• What is needed: Every line from the one with "Instruction: Select slideshow" through the end of the entries below should be written out exactly; the pictures should not.

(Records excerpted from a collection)

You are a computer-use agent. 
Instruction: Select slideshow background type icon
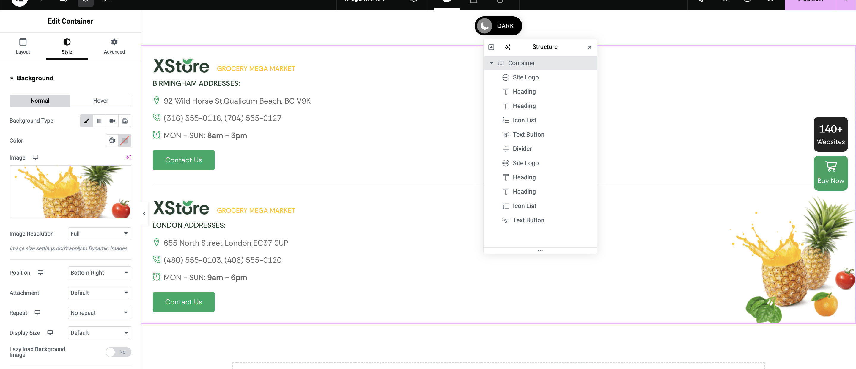pos(125,121)
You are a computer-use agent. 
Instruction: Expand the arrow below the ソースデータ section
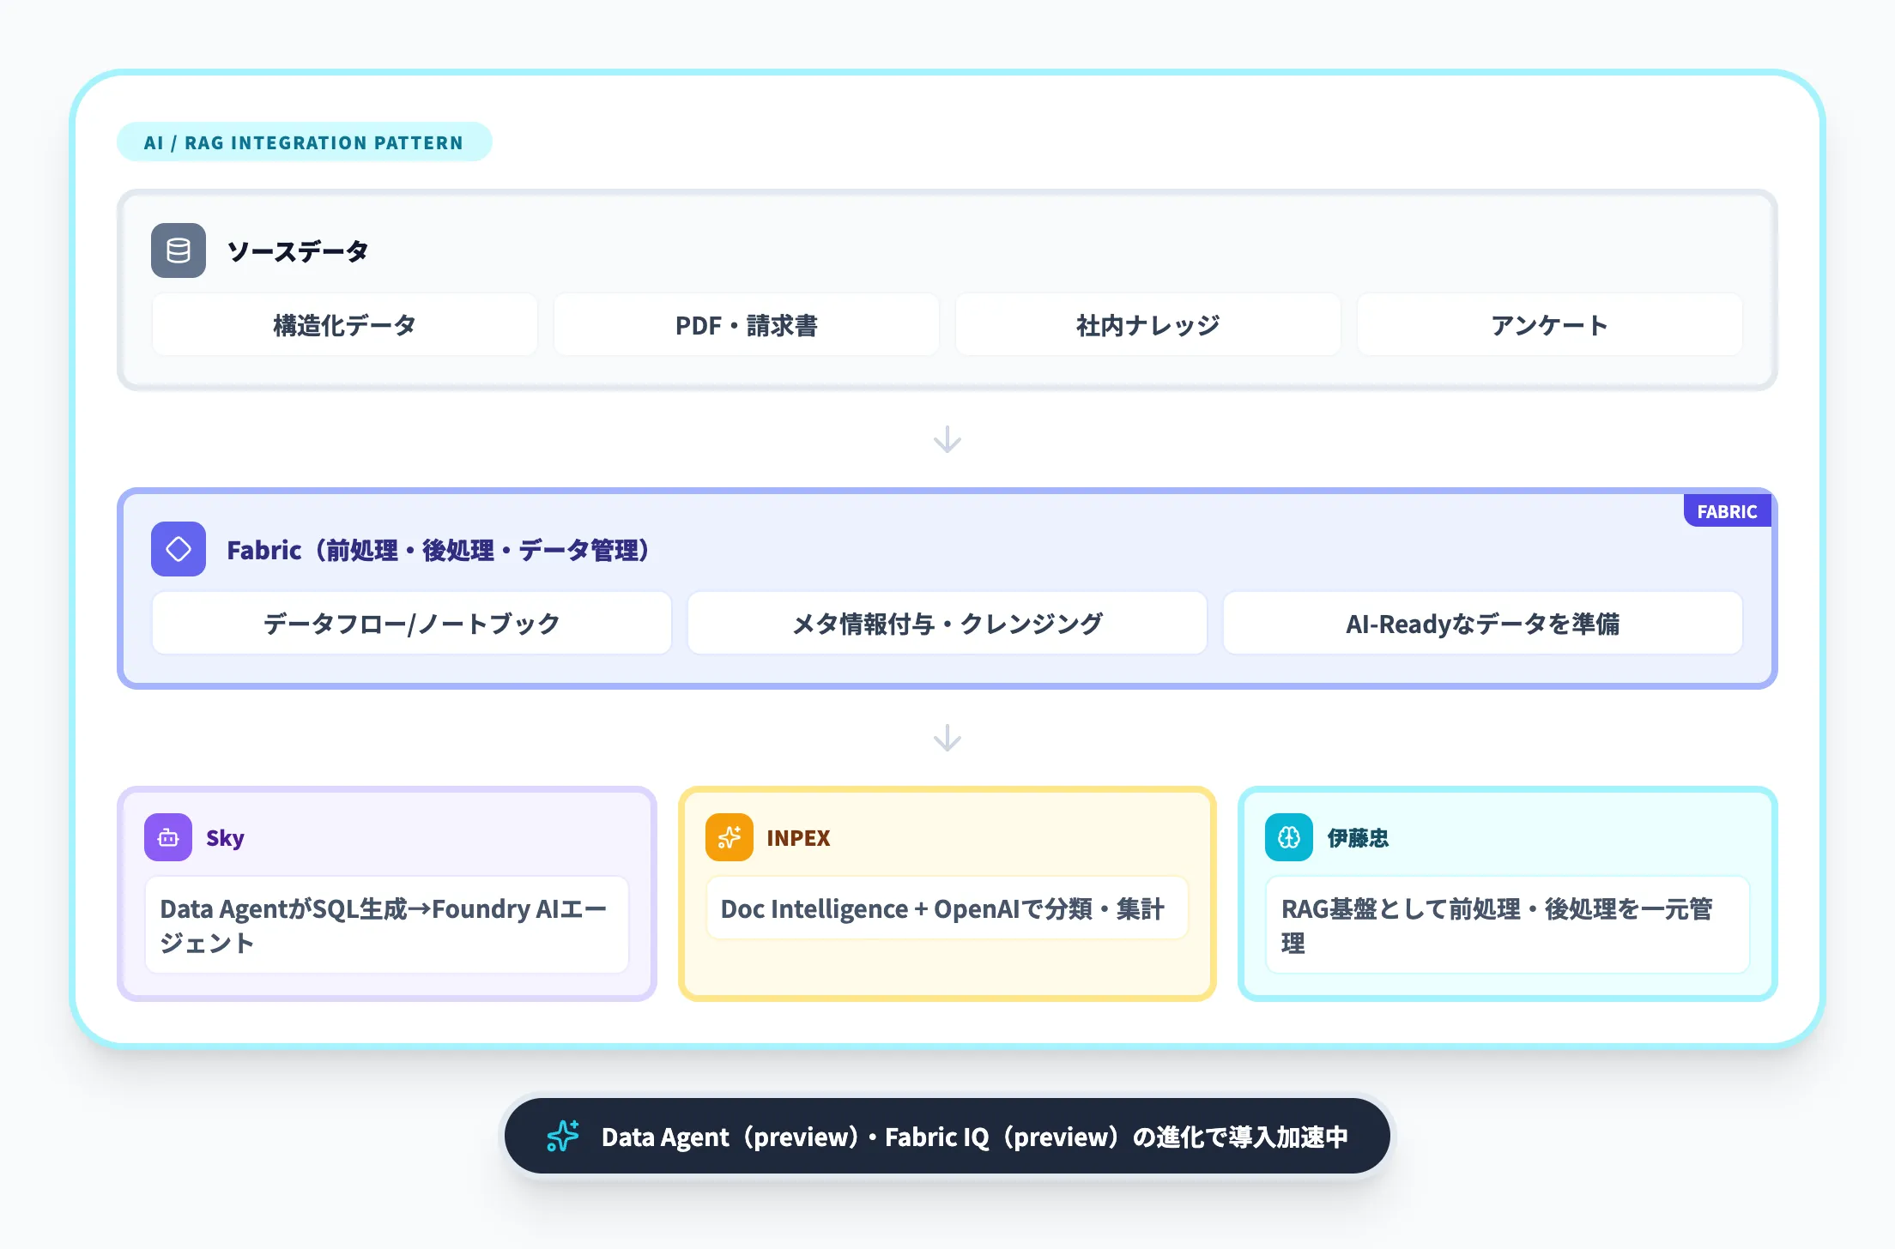coord(947,439)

• Solution:
Instruction: Select slideshow background type icon
pos(125,121)
You are a computer-use agent. 
Instruction: Expand the arrow below the ソースデータ section
coord(947,439)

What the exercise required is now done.